OMV Plans Fourfold Increase in EV Chargers in Boost for Gas
OMV AG is planning to increase its Central European electric vehicle charging points by fourfold as battery-powered cars gain traction across the region.
The Austrian energy giant sees trends in electric mobility also boosting its gas business, with surging demand for electricity requiring all power sources, according to Chief Executive Officer Alfred Stern.
Europe “will need natural gas longer and in greater volumes” than previously forecast, the 60-year-old CEO said in an interview. The company doubled the number of fast-charging points across Central Europe over the past 12 months and expects to be operating about 5,000 of them by 2030.
“There’s a significant electricity hunger out there,” said Berislav Gaso, who runs the company’s energy division. “We’ll need gas actually to balance our power grid in the future. Gas is what we’re chasing.”

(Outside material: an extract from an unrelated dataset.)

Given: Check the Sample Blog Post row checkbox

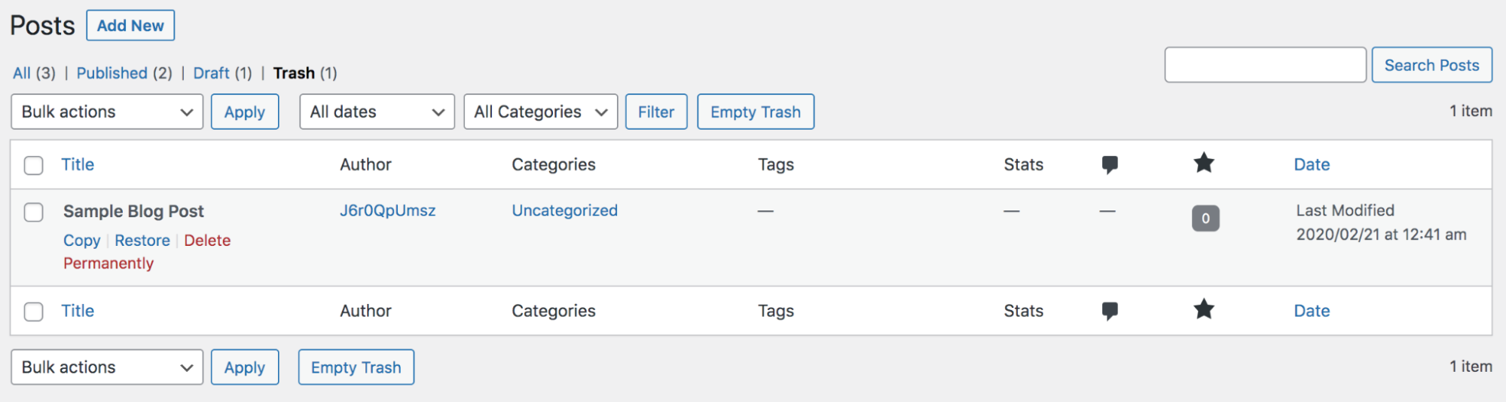Looking at the screenshot, I should tap(34, 212).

While the Vienna-based company’s legacy oil production will still generate cash, Stern said investments will increasingly be funneled toward markets with higher growth potential.
The strategy, which focuses on everything from electricity to sustainable-aviation fuel, is moving against a broader pivot from some energy majors back toward oil. The Trump administration in the US has been mounting pressure on the International Energy Agency to dial back peak crude forecasts, while oil majors have revised expectations to suggest demand will grow further into the future.
Stern urged European regulators to stick by ambitious climate targets, but encouraged more visibility on the direction of carbon pricing in the region. OMV expects CO2 emissions to trade in the range of €70 ($81.77) to €110 a ton between 2026 and 2030 — roughly the same levels they’ve been at over the past five years. On Tuesday, permits for a ton of carbon emissions traded at €78.90 on Amsterdam’s ICE Endex exchange.
Stern said regulations should focus on raising the cost of emissions rather than prescribing technologies.
Even after cutting capital expenditures €3.5 billion over the next four years — a consequence of its chemicals mega-merger announced in March — the company is continuing to pour cash into sustainability investments. OMV broke ground on one of Europe’s biggest green-hydrogen plants, while it’s also investing in geothermal heating and holds key plastic-recycling patents.
Comments are closed.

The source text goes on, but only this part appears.